ADB maintains 6.0% GDP growth forecast for Vietnam this year

VOV| 25/09/2024 12:27

The Asian Development Bank (ADB) has maintained a positive economic outlook for Vietnam, forecasting its GDP growth at 6.0% this year and 6.2% next year, according to the Asian Development Outlook (ADO) September released on September 24.

“Vietnam’s economy showed robust recovery in the first half of 2024 and continues to maintain momentum despite global uncertainties,” said ADB Country Director for Vietnam Shantanu Chakraborty at the press briefing in Hanoi. “This steady recovery has been driven by improving industrial production and a strong rebound in trade.”

According to the financial institution, the industrial sector continues to be a primary driver of growth, with external demand for major electronics fueling production. The country’s recovery has also been supported by a rebound in the services sector and stable agricultural output.

However, domestic demand remains sluggish, and subdued global economic prospects add uncertainty, said the report.

The ADB also projected Vietnam’s inflation to remain moderate at 4.0% for 2024 and 2025, although geopolitical tensions, including the Middle East and Russia-Ukraine conflicts, could impact oil prices and potentially boost inflation.

Factors such as wage increases and government-controlled price adjustments are expected to drive inflation up. However, the US Federal Reserve’s decision to cut basic interest rates by 0.5% will help alleviate some pressure on inflation. By the end of August, the Consumer Price Index had risen by 3.5% compared to the same period last year.
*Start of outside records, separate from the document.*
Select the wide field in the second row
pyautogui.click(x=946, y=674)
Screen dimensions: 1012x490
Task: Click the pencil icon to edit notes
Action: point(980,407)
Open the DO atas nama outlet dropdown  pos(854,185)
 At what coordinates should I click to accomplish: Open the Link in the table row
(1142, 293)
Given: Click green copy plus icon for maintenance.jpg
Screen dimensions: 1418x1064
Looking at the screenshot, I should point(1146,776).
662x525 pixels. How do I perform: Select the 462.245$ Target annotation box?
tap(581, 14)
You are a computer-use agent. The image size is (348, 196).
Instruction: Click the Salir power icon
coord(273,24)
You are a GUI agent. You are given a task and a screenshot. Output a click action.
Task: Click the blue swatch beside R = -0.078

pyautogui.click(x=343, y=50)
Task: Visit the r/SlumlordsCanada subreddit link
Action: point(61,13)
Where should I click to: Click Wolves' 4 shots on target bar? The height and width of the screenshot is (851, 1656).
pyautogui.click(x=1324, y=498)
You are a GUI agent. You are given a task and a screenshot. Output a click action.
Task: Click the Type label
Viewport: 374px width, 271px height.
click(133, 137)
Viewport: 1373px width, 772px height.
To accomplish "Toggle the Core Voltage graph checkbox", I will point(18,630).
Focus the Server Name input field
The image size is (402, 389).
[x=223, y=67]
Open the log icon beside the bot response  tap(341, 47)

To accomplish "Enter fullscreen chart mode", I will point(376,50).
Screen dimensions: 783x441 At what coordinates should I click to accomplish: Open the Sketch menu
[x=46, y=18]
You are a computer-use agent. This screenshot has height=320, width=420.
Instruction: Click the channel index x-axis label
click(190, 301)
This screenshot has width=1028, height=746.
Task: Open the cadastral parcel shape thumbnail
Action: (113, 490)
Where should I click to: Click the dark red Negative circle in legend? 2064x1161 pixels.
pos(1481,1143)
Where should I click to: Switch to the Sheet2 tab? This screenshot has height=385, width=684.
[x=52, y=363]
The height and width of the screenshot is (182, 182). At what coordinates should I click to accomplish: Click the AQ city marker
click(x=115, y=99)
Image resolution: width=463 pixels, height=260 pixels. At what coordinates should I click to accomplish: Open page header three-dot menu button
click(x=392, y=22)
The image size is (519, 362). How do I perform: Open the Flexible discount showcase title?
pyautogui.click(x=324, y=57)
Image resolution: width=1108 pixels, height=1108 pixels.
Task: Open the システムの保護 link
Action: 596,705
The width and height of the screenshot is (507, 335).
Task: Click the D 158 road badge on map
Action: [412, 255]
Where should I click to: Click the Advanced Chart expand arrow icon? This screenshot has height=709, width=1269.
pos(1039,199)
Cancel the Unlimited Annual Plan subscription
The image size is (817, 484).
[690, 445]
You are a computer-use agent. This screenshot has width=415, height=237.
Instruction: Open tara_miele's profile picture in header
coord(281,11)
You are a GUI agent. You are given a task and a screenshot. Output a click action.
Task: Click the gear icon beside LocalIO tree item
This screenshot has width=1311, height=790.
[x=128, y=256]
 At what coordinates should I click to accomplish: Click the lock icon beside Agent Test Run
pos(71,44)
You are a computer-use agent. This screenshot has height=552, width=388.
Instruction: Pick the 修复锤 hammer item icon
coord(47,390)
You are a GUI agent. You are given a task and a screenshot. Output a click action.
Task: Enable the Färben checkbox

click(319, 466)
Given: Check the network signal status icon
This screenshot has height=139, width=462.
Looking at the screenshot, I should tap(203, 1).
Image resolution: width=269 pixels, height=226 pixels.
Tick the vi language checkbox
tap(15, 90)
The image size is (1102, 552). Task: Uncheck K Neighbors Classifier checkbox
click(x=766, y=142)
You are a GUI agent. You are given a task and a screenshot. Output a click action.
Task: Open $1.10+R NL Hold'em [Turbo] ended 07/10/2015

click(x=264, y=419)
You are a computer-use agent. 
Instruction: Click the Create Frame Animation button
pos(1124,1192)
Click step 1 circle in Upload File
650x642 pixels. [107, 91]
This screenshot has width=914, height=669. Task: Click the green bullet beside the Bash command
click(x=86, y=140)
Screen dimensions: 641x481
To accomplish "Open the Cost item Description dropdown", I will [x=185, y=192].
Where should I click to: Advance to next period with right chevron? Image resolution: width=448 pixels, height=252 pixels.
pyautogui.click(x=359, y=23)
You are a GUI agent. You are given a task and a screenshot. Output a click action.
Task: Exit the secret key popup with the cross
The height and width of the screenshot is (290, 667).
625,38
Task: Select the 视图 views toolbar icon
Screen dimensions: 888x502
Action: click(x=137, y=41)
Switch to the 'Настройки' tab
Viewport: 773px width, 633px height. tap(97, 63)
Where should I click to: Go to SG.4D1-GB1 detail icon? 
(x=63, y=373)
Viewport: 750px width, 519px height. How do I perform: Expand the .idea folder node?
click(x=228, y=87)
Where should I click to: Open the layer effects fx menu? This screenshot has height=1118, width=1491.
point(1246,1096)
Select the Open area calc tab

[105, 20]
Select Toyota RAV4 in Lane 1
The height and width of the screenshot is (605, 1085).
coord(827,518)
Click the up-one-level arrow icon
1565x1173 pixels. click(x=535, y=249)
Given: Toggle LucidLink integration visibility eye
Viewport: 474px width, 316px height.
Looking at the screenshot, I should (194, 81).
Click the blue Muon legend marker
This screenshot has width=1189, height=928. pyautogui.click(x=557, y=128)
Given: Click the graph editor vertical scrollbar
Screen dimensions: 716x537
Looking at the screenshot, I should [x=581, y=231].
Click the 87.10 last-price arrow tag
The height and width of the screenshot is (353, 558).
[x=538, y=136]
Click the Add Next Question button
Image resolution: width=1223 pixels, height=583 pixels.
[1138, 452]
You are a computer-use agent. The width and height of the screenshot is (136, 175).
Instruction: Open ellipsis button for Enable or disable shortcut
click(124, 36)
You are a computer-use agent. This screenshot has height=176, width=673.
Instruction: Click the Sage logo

“The average inflation rate in the first eight months of the year is 4%, higher than the 3.1% recorded in the same period last year. Inflation is expected to decrease in the second half of 2024, despite the implementation of the minimum wage increase in July,” said Nguyen Ba Hung, Chief Economist at ADB.

The report highlighted several downside risks that could slow the country’s growth momentum. External demand in major economies will remain weak, while geopolitical tensions and uncertainties related to the United States election in November could lead to trade fragmentation, adversely affecting exports, manufacturing activity, and employment.

Raising domestic demand will require stronger fiscal stimulus measures such as accelerating public investment implementation, while maintaining low interest rates. Coordinated policy measures are essential to economic recovery, given relative price stability and weak demand.

To sustain growth in 2024 and 2025, ensuring macroeconomic stability with a more balanced mix of monetary and fiscal policies is crucial, alongside comprehensive state management reforms. Weaker-than-expected external demand necessitates ongoing policy measures to stimulate business activity and boost domestic demand.

Vietnam’s monetary policy will continue to aim for both price stability and growth, despite limited policy space. However, the heightened risk of nonperforming loans due to continued regulatory relaxation on loan extensions limits the potential for further monetary easing. Any additional loosening of monetary policy should be closely coordinated with an expansionary fiscal policy, along with accelerating institutional reforms to support the economy.